__WORK ORDER__:
Count the lines in the entries below that mention the string "agent", then write that number by itself.

__DATASET CONTENT__:
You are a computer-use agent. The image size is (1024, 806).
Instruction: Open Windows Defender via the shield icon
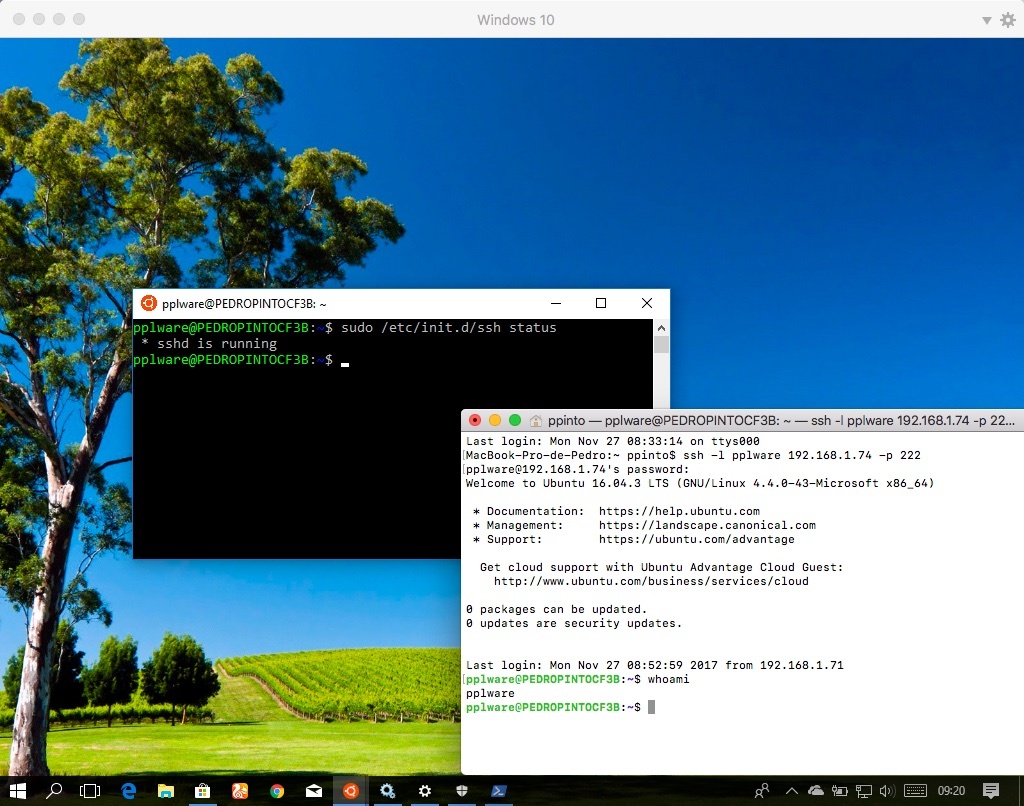(x=461, y=790)
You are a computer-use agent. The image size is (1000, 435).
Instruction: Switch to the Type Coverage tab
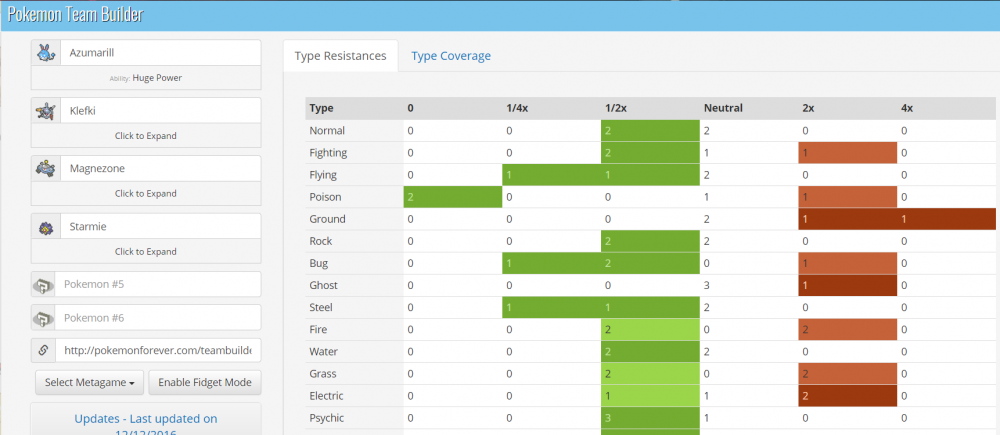(x=451, y=56)
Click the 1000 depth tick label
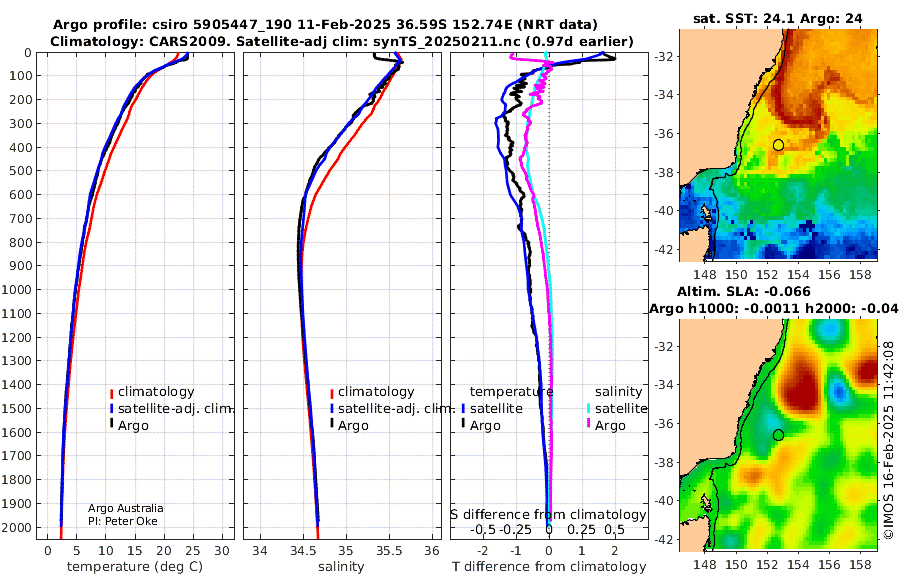The width and height of the screenshot is (900, 580). (16, 289)
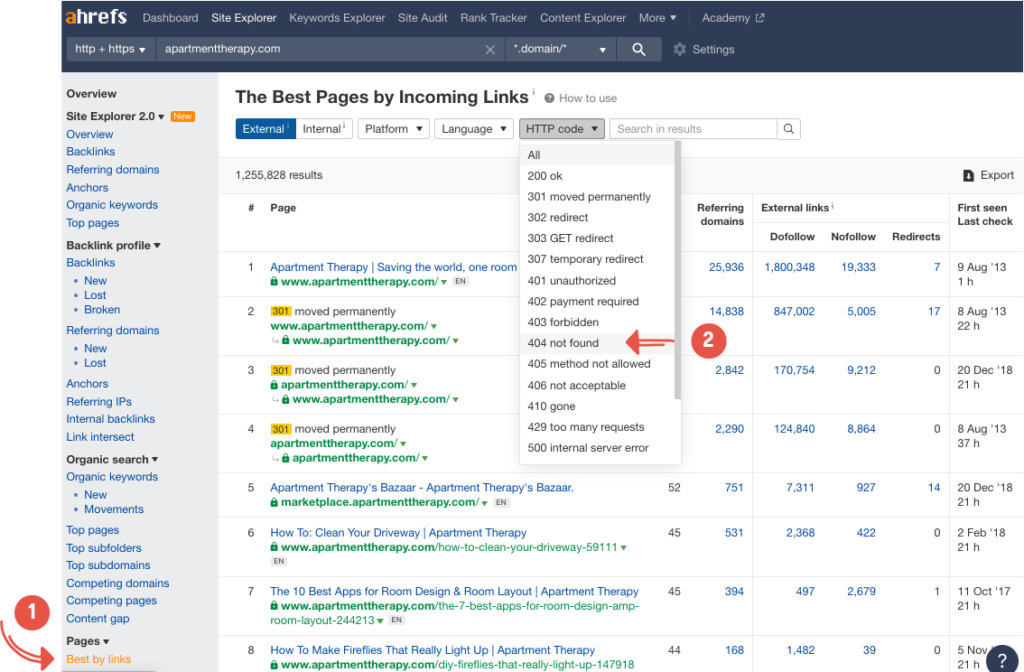Image resolution: width=1024 pixels, height=672 pixels.
Task: Click the How To: Clean Your Driveway link
Action: (398, 533)
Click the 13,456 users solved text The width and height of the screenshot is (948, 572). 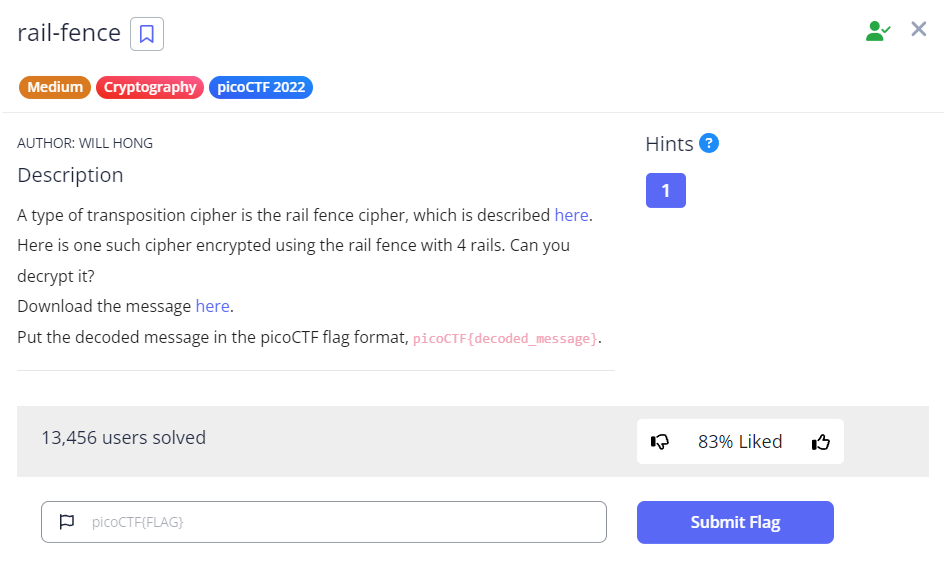(123, 438)
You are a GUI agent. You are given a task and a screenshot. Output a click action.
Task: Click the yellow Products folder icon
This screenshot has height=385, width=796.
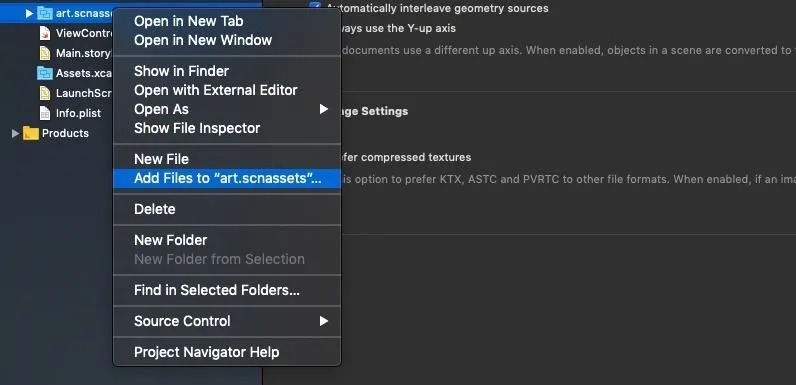(x=31, y=133)
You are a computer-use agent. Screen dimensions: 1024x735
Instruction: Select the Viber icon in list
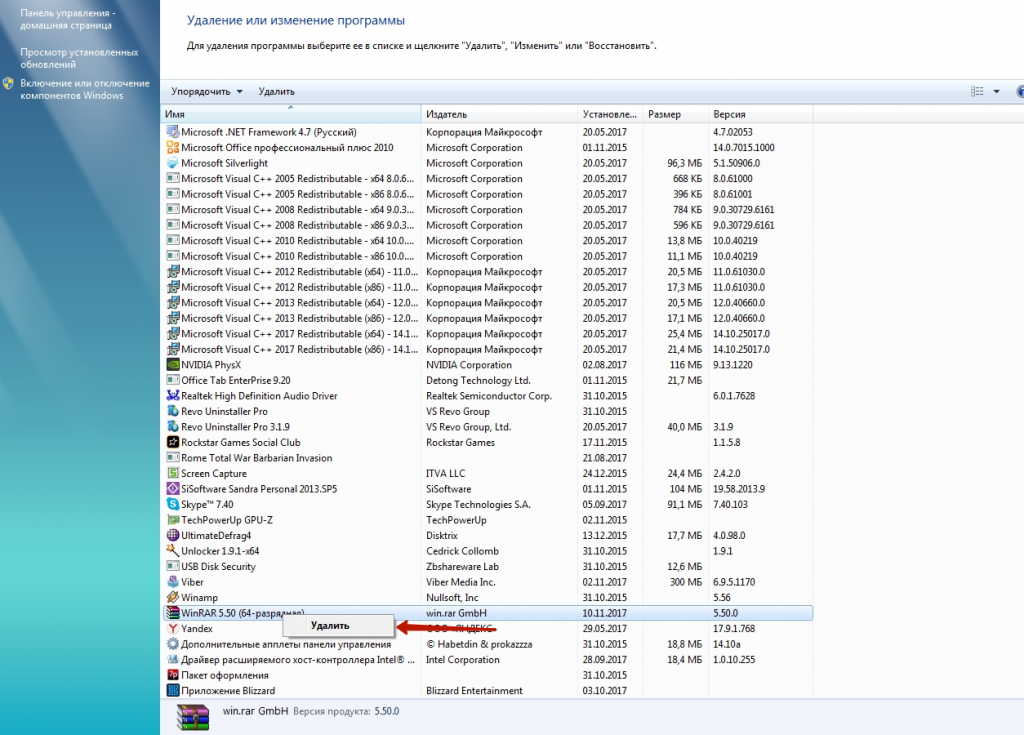pyautogui.click(x=173, y=582)
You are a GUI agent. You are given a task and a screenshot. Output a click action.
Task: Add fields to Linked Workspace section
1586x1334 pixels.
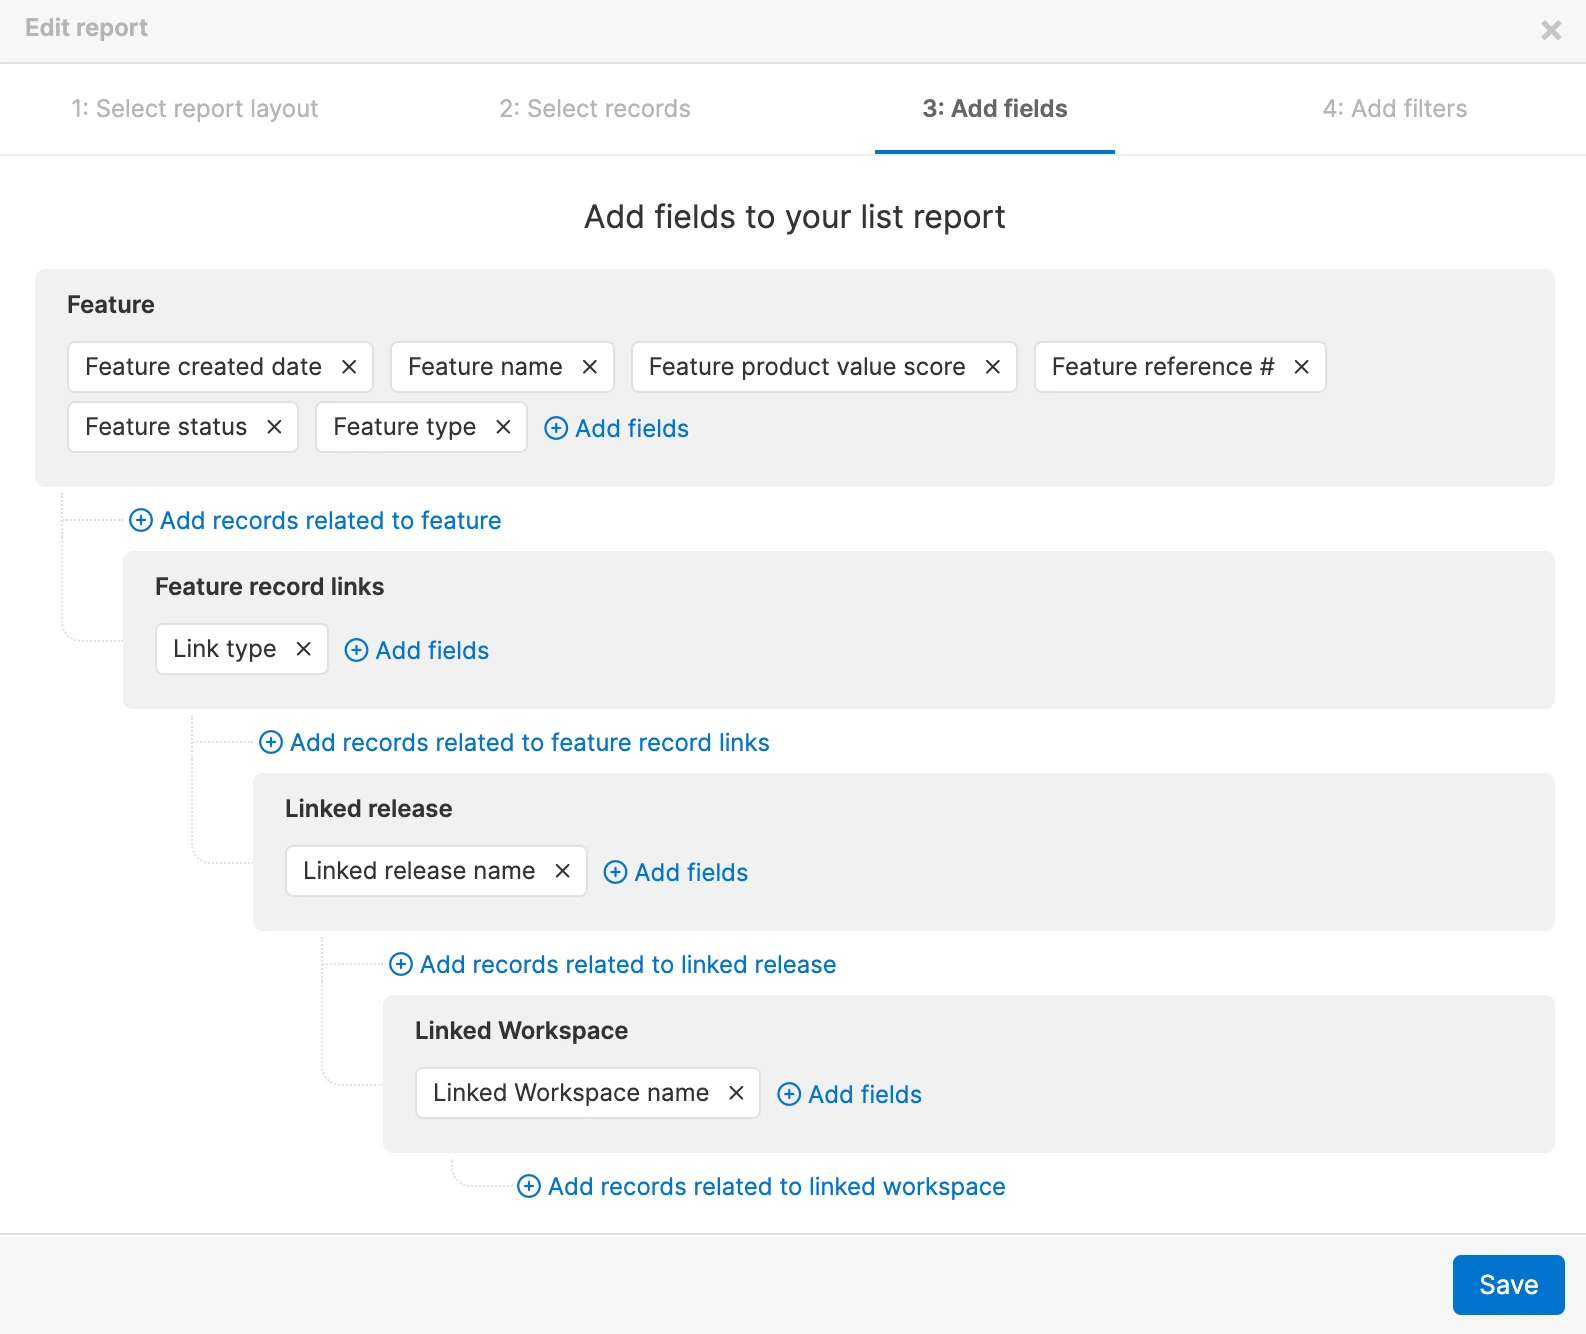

__REPLY TO THE EXERCISE__:
5